[WHAT IS BEING ASKED]: Across the data, every line with the word "pixels" counts once; state the total alone.

[ENTRIES PROVIDED]:
*** Block opens ***

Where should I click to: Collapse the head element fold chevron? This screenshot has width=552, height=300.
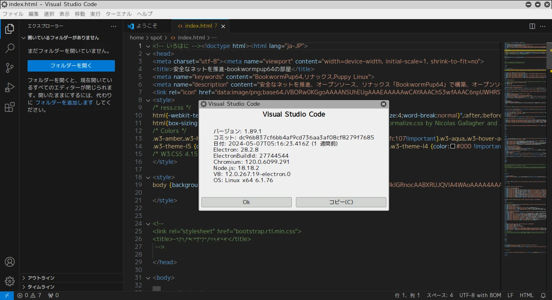click(148, 53)
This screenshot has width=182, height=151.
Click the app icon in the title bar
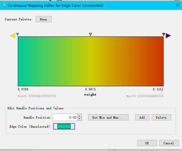(4, 5)
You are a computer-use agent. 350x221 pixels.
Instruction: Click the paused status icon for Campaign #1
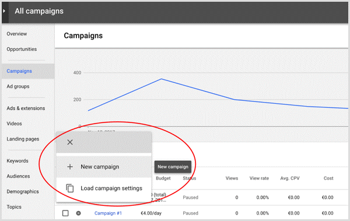(78, 213)
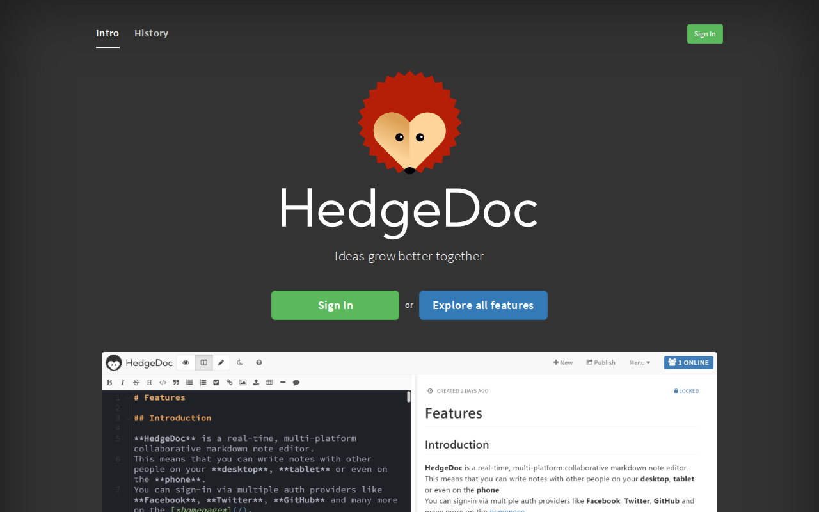The height and width of the screenshot is (512, 819).
Task: Open the LOCKED permission dropdown
Action: click(x=687, y=391)
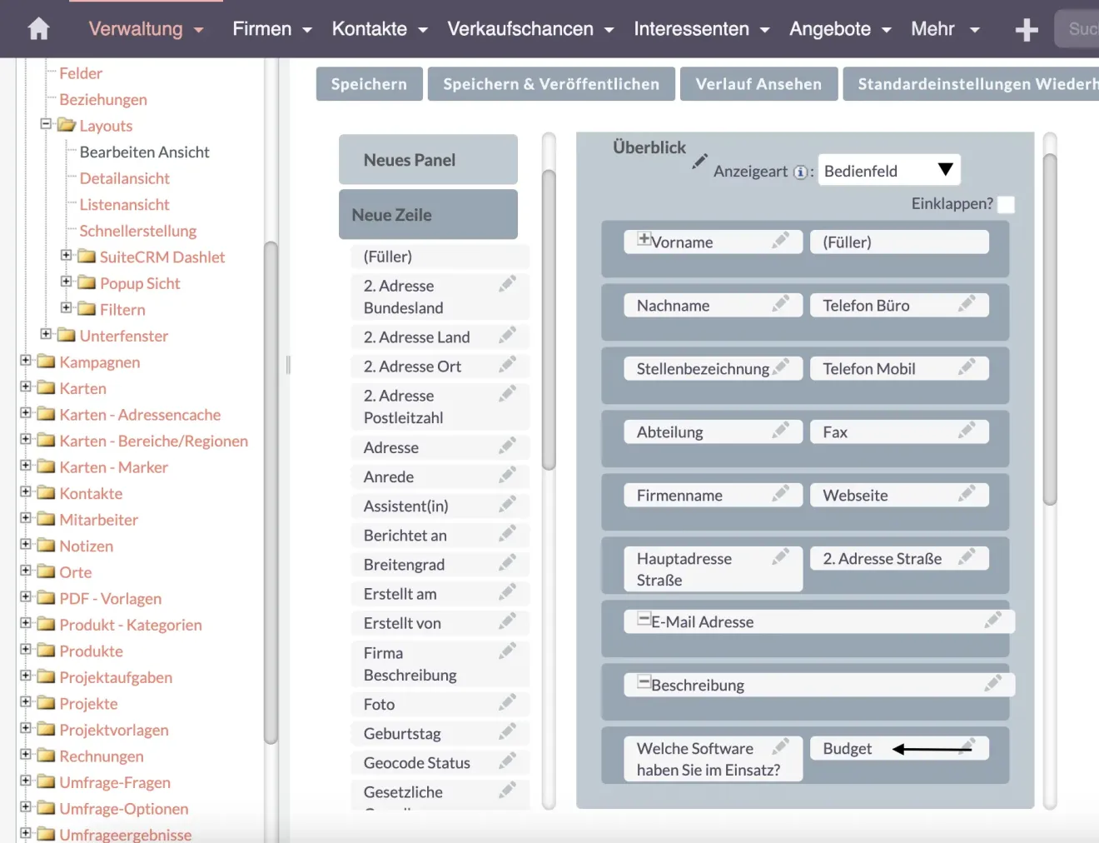Open the Verkaufschancen menu
This screenshot has height=843, width=1099.
point(530,29)
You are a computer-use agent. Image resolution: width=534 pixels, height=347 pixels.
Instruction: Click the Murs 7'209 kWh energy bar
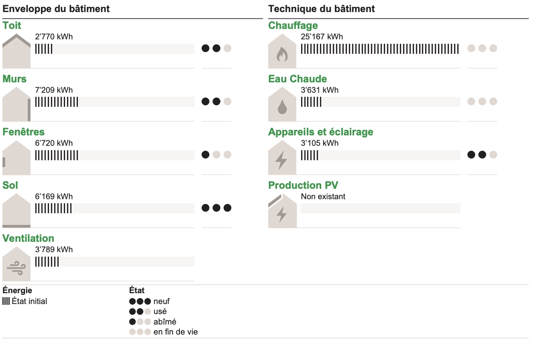(115, 102)
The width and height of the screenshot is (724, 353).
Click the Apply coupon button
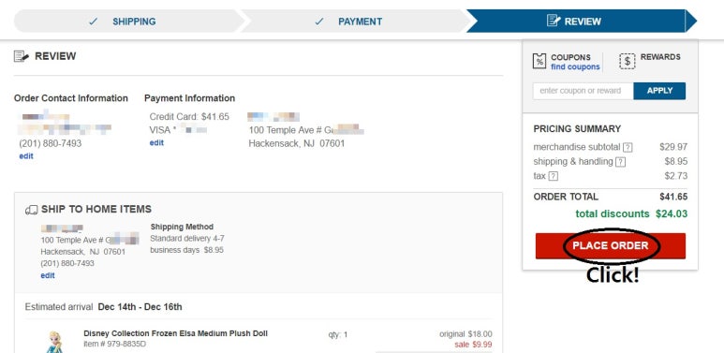[659, 91]
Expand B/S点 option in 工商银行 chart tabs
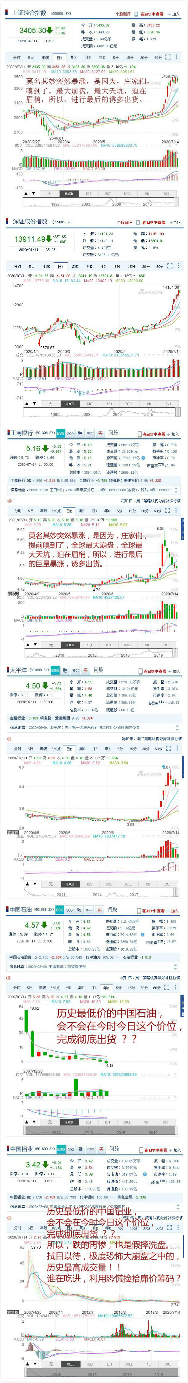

*** Block closes ***

[ANSWER SECTION]: 2